▶ **TASK INSTRUCTIONS**:
Below are entries; print them exactly from the first line through the one containing "The height and width of the screenshot is (412, 1024).".

▶ **SUPPLIED MATERIAL**:
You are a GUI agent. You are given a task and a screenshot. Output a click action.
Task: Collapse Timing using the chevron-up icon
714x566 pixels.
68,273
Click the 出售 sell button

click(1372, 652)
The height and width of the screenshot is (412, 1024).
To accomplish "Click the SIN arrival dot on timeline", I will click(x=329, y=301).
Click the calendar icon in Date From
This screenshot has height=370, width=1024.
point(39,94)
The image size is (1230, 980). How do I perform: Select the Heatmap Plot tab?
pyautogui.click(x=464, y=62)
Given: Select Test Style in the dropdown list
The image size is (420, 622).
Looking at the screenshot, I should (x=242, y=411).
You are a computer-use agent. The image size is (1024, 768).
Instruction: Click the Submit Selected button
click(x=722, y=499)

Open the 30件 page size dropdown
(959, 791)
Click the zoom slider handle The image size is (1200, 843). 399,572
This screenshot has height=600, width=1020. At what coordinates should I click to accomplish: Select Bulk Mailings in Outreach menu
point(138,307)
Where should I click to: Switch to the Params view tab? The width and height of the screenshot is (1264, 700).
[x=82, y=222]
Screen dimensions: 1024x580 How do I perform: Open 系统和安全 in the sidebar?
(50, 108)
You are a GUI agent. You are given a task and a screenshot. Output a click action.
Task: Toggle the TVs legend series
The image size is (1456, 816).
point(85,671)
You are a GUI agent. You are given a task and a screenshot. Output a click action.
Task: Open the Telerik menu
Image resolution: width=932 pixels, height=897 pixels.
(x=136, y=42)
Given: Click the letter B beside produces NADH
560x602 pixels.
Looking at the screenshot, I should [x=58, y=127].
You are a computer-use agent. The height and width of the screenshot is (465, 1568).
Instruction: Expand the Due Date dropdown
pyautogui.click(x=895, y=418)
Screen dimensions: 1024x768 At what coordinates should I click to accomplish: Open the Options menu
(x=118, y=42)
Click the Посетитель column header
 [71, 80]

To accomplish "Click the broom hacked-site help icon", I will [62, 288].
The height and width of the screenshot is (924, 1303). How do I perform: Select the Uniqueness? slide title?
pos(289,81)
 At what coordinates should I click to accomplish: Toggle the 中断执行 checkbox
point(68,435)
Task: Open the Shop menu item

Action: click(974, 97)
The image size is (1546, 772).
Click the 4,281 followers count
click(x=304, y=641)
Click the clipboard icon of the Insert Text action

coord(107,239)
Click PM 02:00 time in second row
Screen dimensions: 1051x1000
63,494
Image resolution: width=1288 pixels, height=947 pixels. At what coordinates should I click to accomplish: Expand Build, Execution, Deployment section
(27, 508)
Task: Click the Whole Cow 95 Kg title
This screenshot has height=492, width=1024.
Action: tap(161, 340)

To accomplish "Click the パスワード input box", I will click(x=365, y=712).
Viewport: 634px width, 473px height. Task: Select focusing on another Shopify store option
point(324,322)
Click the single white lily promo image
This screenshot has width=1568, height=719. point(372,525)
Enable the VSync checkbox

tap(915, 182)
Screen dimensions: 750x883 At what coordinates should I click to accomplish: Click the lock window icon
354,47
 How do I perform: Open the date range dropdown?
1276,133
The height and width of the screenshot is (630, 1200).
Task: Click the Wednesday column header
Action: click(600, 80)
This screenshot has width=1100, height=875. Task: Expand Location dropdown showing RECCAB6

▶ **YOUR SOLUTION**:
You are a GUI agent. You are given a task and a screenshot. Output a click action.
Task: Collapse Timing using the chevron-up icon
714x566 pixels.
68,273
Click the 出售 sell button

click(1372, 652)
The height and width of the screenshot is (412, 1024).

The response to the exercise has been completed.